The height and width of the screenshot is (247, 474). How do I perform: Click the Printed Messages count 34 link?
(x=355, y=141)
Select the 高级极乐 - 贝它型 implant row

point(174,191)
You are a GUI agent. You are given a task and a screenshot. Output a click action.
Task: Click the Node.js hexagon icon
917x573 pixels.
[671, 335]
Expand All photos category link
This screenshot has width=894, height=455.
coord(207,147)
◇ ◇ ◇ ◇ ◇
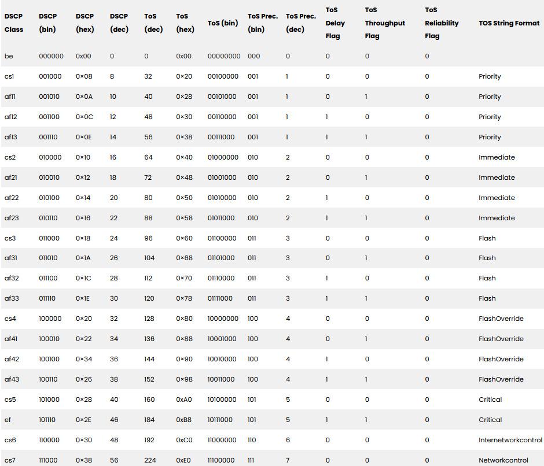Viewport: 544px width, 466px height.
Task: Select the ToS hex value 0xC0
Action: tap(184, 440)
◇ ◇ ◇ ◇ ◇
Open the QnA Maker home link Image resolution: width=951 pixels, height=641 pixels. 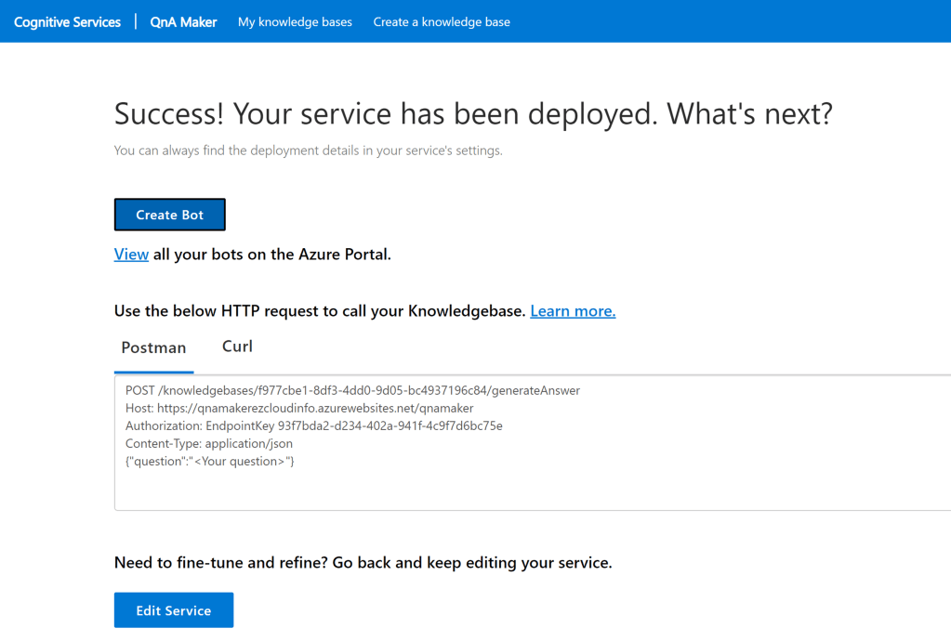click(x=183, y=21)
◇ ◇ ◇ ◇ ◇
• [INSTRUCTIONS TO FOLLOW]: Everything starting at the line containing "The height and" and ending at the line containing "Expand All photos category link" in the records above should be repeated exactly, and only that.

• [SOLUTION FOR THIS EXERCISE]:
The height and width of the screenshot is (247, 474). How do I perform: Click the Printed Messages count 34 link?
(x=355, y=141)
Select the 高级极乐 - 贝它型 implant row

point(174,191)
You are a GUI agent. You are given a task and a screenshot. Output a click action.
Task: Click the Node.js hexagon icon
917x573 pixels.
[671, 335]
Expand All photos category link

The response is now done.